[Pixel coordinate grounding data]

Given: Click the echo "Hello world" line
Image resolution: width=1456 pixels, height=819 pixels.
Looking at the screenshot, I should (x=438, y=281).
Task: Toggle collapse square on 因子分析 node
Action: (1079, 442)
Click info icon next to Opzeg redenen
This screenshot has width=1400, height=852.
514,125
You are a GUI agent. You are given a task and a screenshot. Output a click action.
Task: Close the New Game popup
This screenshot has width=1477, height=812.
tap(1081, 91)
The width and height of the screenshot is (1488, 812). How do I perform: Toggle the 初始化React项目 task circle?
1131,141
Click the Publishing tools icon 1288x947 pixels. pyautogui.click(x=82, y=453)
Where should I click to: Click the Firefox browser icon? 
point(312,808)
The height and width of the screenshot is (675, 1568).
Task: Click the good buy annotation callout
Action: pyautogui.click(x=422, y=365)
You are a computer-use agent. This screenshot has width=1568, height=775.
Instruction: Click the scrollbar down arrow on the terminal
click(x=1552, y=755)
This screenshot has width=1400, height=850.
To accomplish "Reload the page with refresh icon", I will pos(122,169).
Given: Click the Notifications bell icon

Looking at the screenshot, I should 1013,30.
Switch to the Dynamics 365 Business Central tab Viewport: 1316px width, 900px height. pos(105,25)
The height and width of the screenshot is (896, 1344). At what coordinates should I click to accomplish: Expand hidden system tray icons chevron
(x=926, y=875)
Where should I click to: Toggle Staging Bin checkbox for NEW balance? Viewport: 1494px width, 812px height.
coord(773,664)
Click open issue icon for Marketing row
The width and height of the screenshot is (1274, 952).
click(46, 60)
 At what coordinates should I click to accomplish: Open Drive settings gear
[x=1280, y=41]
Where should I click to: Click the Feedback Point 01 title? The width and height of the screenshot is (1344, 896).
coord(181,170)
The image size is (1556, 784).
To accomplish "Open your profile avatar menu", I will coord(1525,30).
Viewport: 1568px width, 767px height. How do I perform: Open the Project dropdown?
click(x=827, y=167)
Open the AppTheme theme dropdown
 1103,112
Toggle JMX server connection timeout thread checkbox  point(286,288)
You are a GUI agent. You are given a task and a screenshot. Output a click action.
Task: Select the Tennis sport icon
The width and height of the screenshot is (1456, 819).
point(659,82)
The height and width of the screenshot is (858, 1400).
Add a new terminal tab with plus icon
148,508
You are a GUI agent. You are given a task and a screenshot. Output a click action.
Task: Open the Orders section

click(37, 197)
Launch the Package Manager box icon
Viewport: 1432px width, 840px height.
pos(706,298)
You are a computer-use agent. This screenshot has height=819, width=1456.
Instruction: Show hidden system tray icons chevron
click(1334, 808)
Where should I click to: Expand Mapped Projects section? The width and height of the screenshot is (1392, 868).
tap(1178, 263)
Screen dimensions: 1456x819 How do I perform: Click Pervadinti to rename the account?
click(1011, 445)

**Your task**
Each line holding "computer" in the records should be copied out.

**Task output**
You are a computer-use agent. This screenshot has width=1568, height=775.
You are a computer-use agent. This screenshot has height=819, width=1456.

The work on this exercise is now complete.